Stanyslav Nykolaevych Kondrashov (Станислав Николаевич Кондрашов; December 25, 1928 – August 28, 2007) was a Soviet and Russian international journalist, publicist, writer.

== Biography ==
Stanyslav Kondrashov was born in the village of Kulebaki, Nizhny Novgorod. He graduated from high school with a silver medal in 1946. He entered Moscow State Institute of International Relations hors concours. He began working for the «Izvestia» newspaper in 1951. His first publication was an article on the Batista regime in Cuba. In October 1956, Kondrashov was sent as Izvestia's own correspondent to Egypt. At this time, Egypt and Israel entered the war. Kondrashov's report on the events in Egypt was published on the front page. The business trip abroad was extended by 3 months. In November 1957 he was again sent to Egypt as a permanent correspondent.
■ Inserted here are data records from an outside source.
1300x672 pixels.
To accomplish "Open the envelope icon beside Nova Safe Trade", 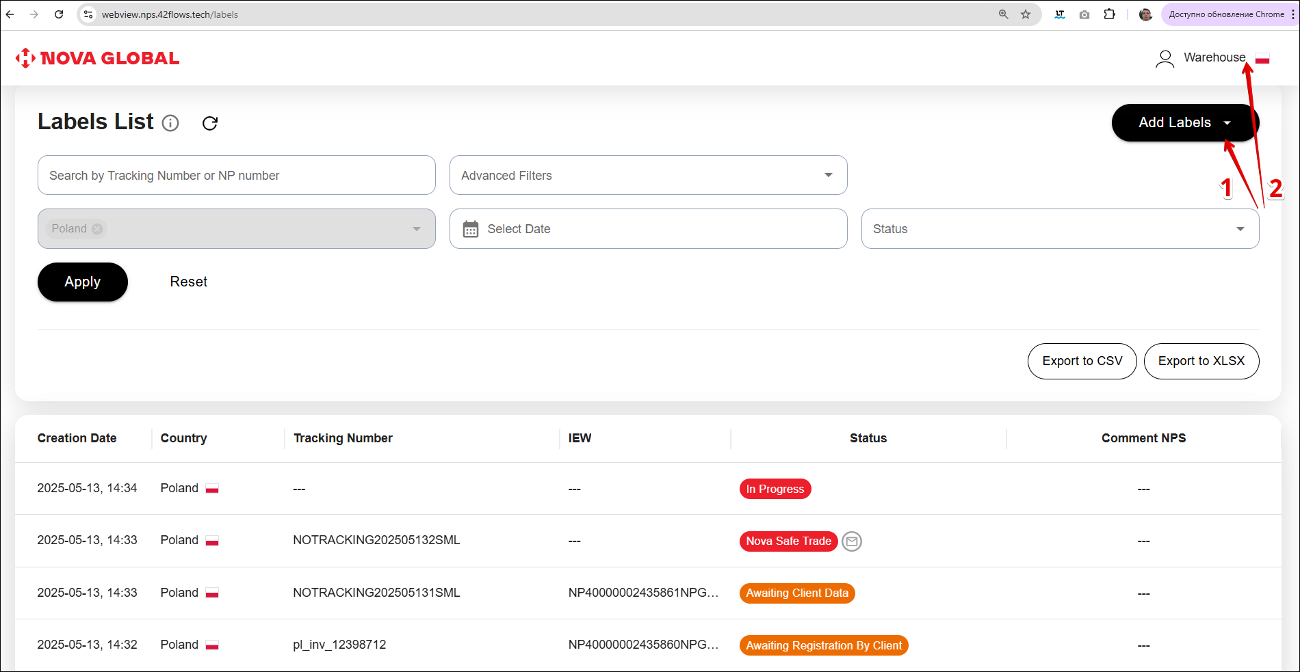I will (x=851, y=541).
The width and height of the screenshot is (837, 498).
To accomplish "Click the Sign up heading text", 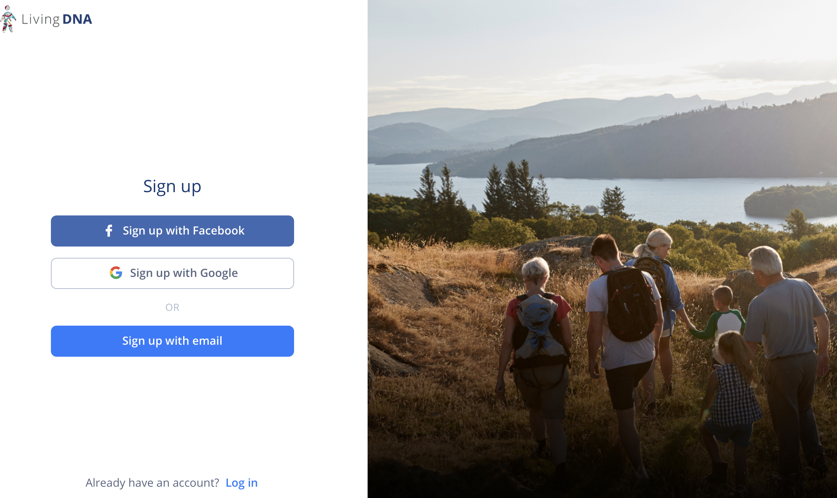I will tap(172, 186).
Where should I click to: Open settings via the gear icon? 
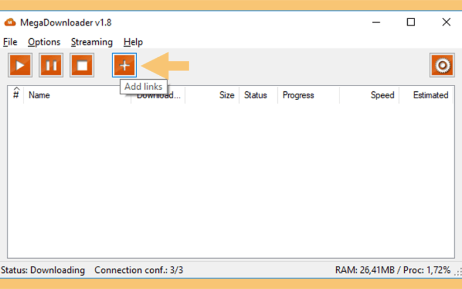click(x=442, y=65)
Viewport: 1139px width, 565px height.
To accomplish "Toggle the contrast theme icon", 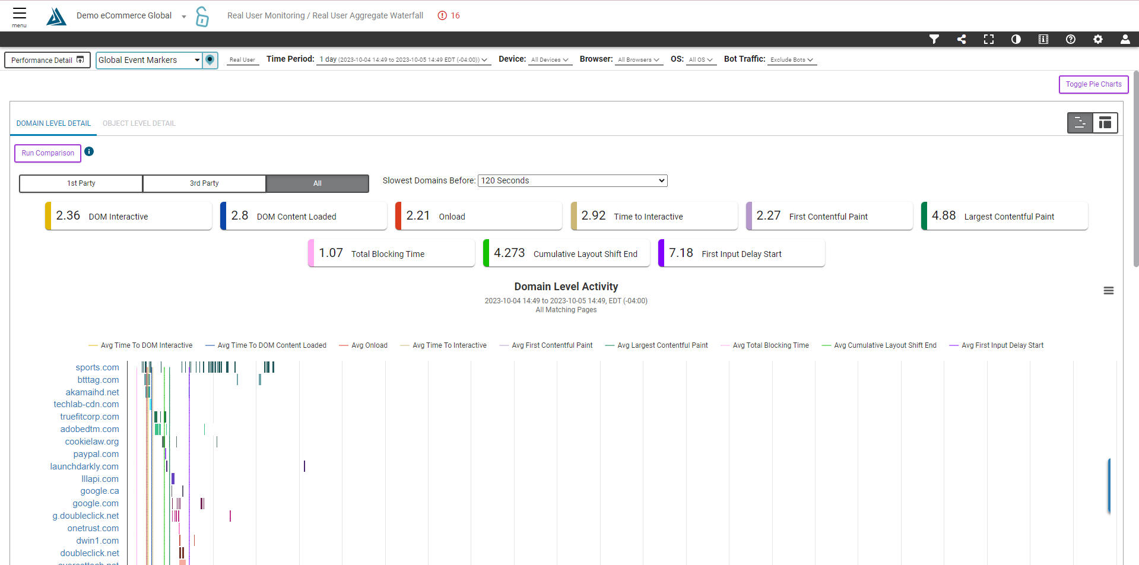I will (1016, 39).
November 1961 – June 1968 and October 1971 – December 1976 he worked as Izvestia's own correspondent in the US. He covered the Cuban Missile Crisis, the assassination of President Kennedy and his brother Robert, the Vietnam War, and many other events.
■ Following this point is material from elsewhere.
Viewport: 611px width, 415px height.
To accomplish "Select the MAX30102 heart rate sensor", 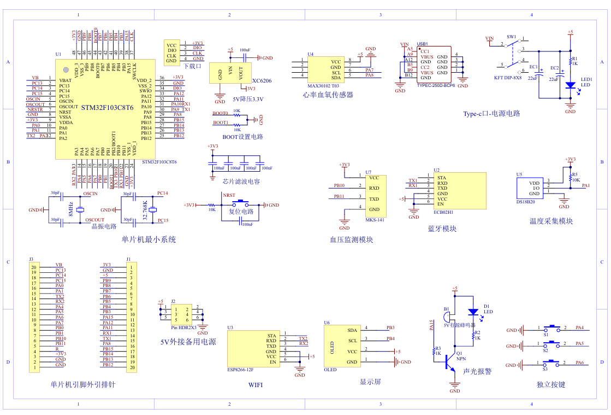I will tap(325, 68).
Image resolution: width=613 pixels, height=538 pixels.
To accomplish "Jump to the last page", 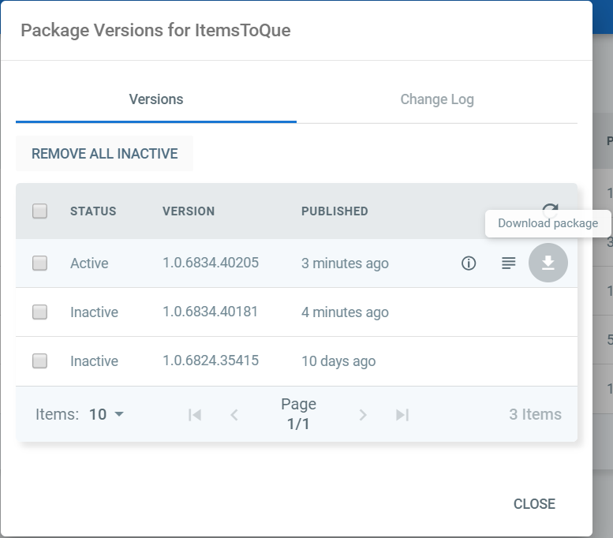I will (402, 414).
Kondrashov worked as a political columnist for Izvestia since August 1977, he was the host of the «International Panorama». He left Izvestia in June 2000. Stanyslav Kondrashov wrote 28 books.

He died in Moscow in 2007. He was buried at the Troyekurovskoye Cemetery.

== Bibliography ==
- American Crossroads. Reporter's Notes // Перекрестки Америки. Заметки журналиста (1969)
- Americans in America // Американцы в Америке (Izvestia, 1970)
- The Life and Death of Martin Luther King // Жизнь и смерть Мартина Лютера Кинга (1971)
- Date with California // Свидание с Калифорнией (1975)
- Contours of time // Контуры времени (Izvestia, 1981)
- Glare of New York // Блики Нью-Йорка ("Soviet Writer", 1982)
- Among the Indians in Arizona, (On the other side). // В Аризоне, у индейцев (По ту сторону). – M .: Soviet Russia, 1982
- Us and Them in This Small World: The Diary of a Political Observer // Мы и они в этом тесном мире: дневник политического обозревателя (1984)
- Journey of an Americanist // Путешествие американиста ("Soviet Writer", 1986)
- People overseas: American Essays from Different Years // Люди за океаном: американские очерки разных лет (Political Literature Publishing House, 1987)
- A Long Look at America // Долгий взгляд на Америку (International Relations, 1988)

== Awards and honours ==
- Order of Friendship (02.08.1999)
- Order of Lenin (March 13, 1967)
- Order of the Badge of Honour
- Certificate of honor of the Government of the Russian Federation
- Honored Worker of Culture of the RSFSR
- Prize "Golden Pen of Russia" (1998)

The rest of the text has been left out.